Hogan (Clint Eastwood) is an American gun-for-hire who rescues the attractive Sister Sara (Shirley Maclaine) from being raped by a gang of thugs in the middle of the Mexican desert. After some snappy dialogue and some close brushes with French troops and rattlesnakes, the two fall in together, finding out that each is working for the Juarista - Hogan for money, Sara for devotion to a righteous cause. They team up to help Juarista Colonel Beltran (Manuel Fabregas) destroy the French garrison in Chihuahua, where Sara worked - only Hogan finds out that Sara isn't actually a nun at all (as if that needed explaining).
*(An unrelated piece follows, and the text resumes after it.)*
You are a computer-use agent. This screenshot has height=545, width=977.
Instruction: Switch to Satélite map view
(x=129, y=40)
Like a great many of Clint Eastwood's immediate post-Sergio Leone films (Hang 'Em High, High Plains Drifter), Sister Sara does its best to ape Leone's films in style and appearance, with Clint playing yet another Man With No Name clone. Reportedly co-writer Budd Boetticher (the director of such cult "adult Westerns" as The Tall T and Buchannan Rides Alone) was rather pissed off that the producers turned his original story into a "typical Clint Eastwood thing", and there's no small degree of truth to that. While Don Sigel made some great films through his career, several with Eastwood (Dirty Harry, Coogan's Bluff), Sister Sara is far from his finest hour, yet another early '70s Leone-lite Western that doesn't come close to the style and artistry of the films it tries to emulate.
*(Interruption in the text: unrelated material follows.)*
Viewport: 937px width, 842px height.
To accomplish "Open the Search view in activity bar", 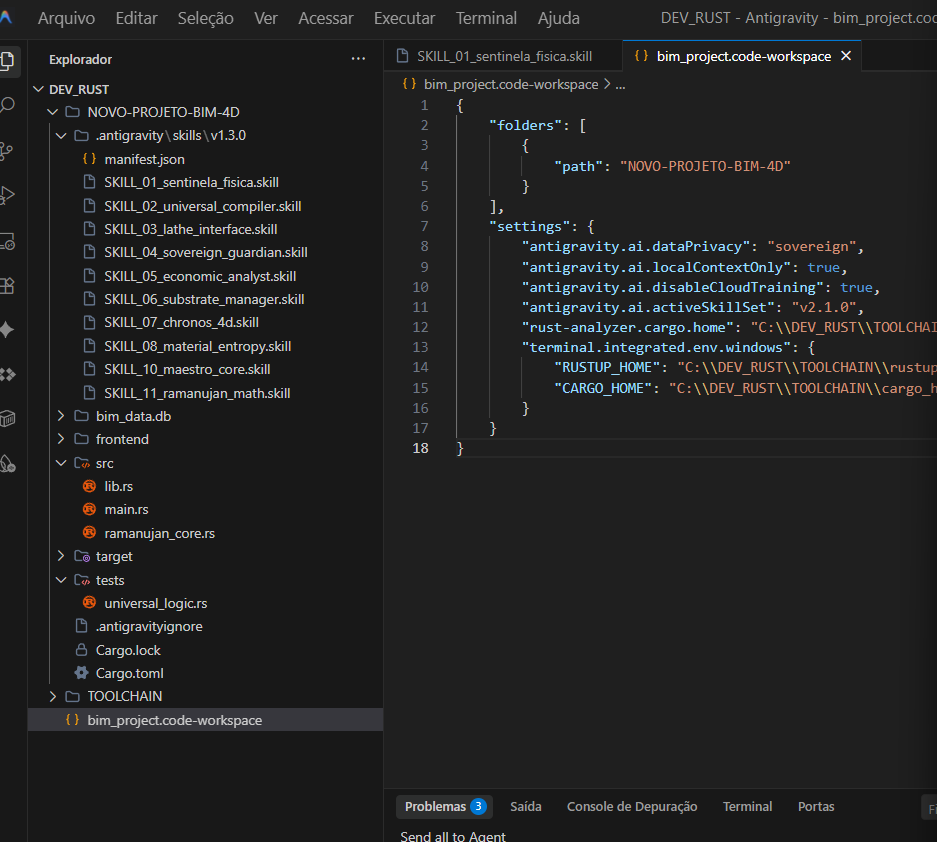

The film starts out strongly with an iconic Eastwood intro; with a sleazy thug holding the half-naked Maclaine at gun-point, Clint coolly tosses a dynamite stick their way. The early scenes of Hogan and Sara together are wonderful, aided in no small part by the witty screenplay; the scene where Sara tries to remove an arrow lodged in the drunk Hogan's shoulder is a particular high-point. But about half-way through, as the film's main plot and side characters are introduced, the movie slows to a dead crawl and never really picks up again. The supporting cast is straight from central casting: the Juaristas are virtuous and heroic, the French decadent fascist slobs, and there are some poor helpless peasants in between, crying and staring at the atrocities from the edge of the frame. All of this has been done before and elsewhere, and better; when Hogan's only interest is mercenary, it's hard to care about the shallow ciphers he's helping, however noble and heroic they may be. Before long, we just wish that the interminable scenes of French atrocity and Juarista planning were replaced with more scenes of our two leads duking it out.

Sigel's direction, despite some nice photography by Gabriel Figueroa, is generally rather flat and un-inspired. Sigel can't really pick up the pace in the middle sections, and even the final battle is rather underwhelming given all the build-up (having, as in Vera Cruz, all the usual gimmicks, with repeating rifles, dynamite and Gatling guns in prominent use). While the outdoor scenes are beautiful and well-shot, the sets in the later segments are quite obviously sets. The strongest point of the film is undoubtedly the witty, well-written script by Boetticher and Albert Maltz. Ennio Morricone contributes a rather blah score that sounds like he just tweaked a few of his Dollars trilogy themes and called it a day.

Clint Eastwood is at his bad-ass best, playing the gruff, quick-shooting stranger, this time with a sharp tongue and a healthy sexual appetite (though not nearly as crude as the rapist "Stranger" from Clint's next Western, High Plains Drifter). Shirley Maclaine, whom I usually find rather mousy however charming she can be (The Children's Hour, The Apartment), is unusually attractive as the title character, and has a lot of fun as the whore in nun's clothing, whose occasional drinks and lapses into profanity threaten to reveal her true identity. The two leads have great chemistry and work wonderfully together. The rest of the cast is non-descript, playing as mentioned above rather broadly drawn caricatures; whenever the camera isn't on our two protagonists it drags, and that's much of the second half.

Two Mules For Sister Sara isn't a bad film by any means - if nothing else, it's worth watching for Clint and Shirley, who have a lot of fun with the slight material. But for the most part, I would only recommend it for non-discerning Clint Eastwood and Western fans.